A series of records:
= = = = =
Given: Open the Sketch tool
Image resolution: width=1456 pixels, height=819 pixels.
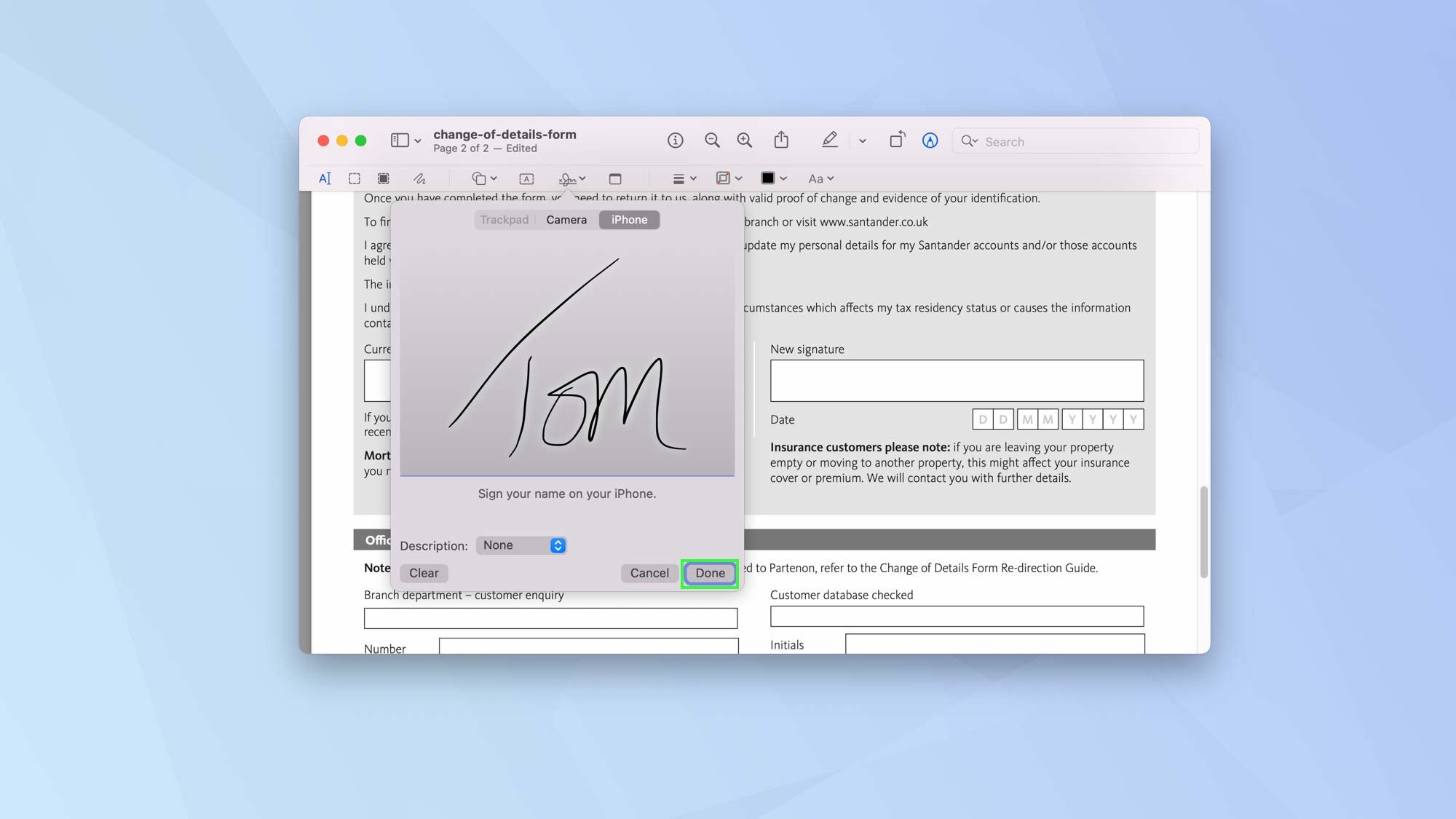Looking at the screenshot, I should tap(420, 178).
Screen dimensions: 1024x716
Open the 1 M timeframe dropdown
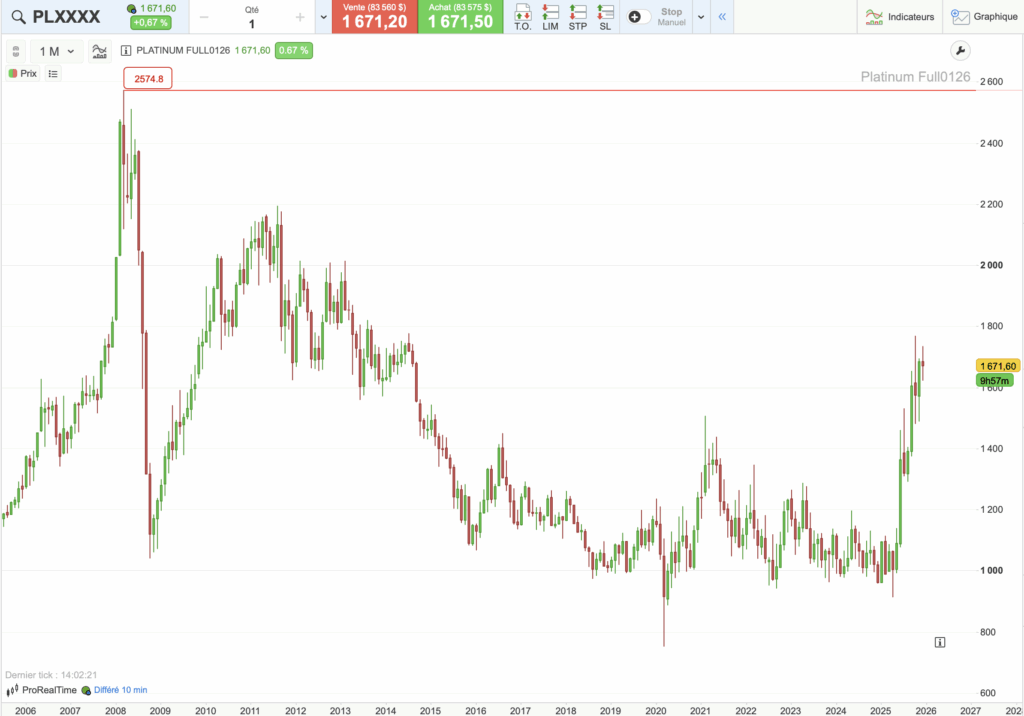click(x=58, y=51)
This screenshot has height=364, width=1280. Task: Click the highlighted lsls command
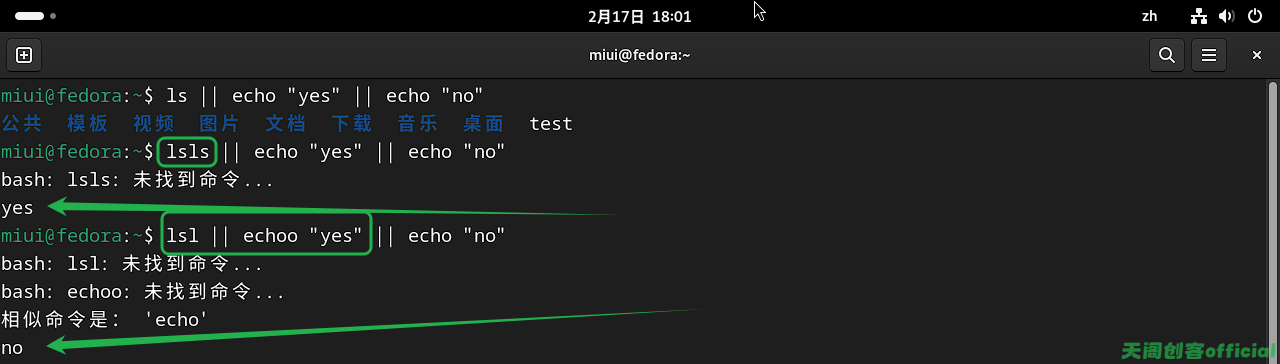[x=187, y=152]
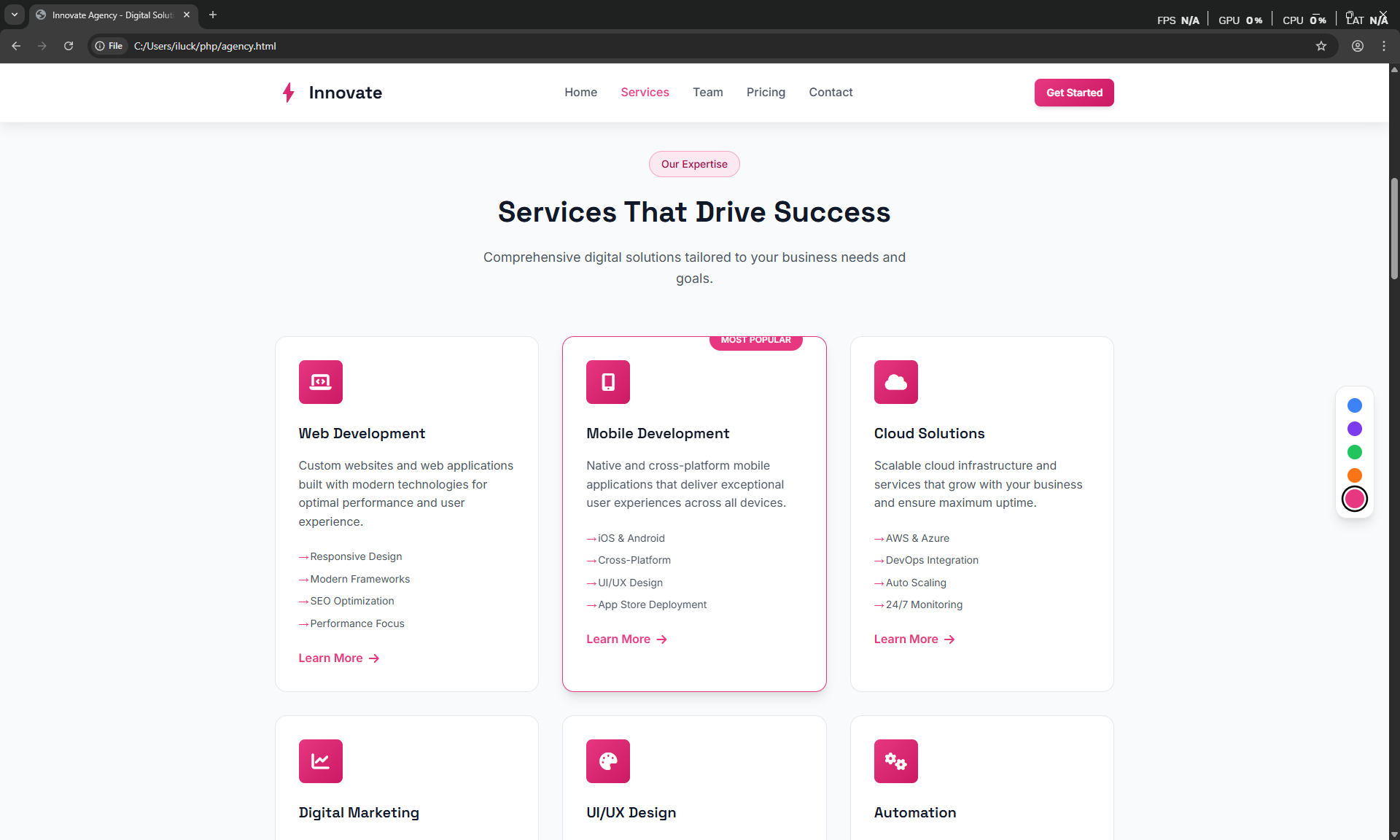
= = = = =
#### [Exercise objective]
Copy all of the data above word for word, omitting the pictures.

#### [Output]
Given: Open the Sketch tool
Image resolution: width=1456 pixels, height=819 pixels.
Looking at the screenshot, I should tap(420, 178).
Screen dimensions: 1024x716
Open the 1 M timeframe dropdown
click(x=58, y=51)
This screenshot has height=364, width=1280. Task: Click the highlighted lsls command
[x=187, y=152]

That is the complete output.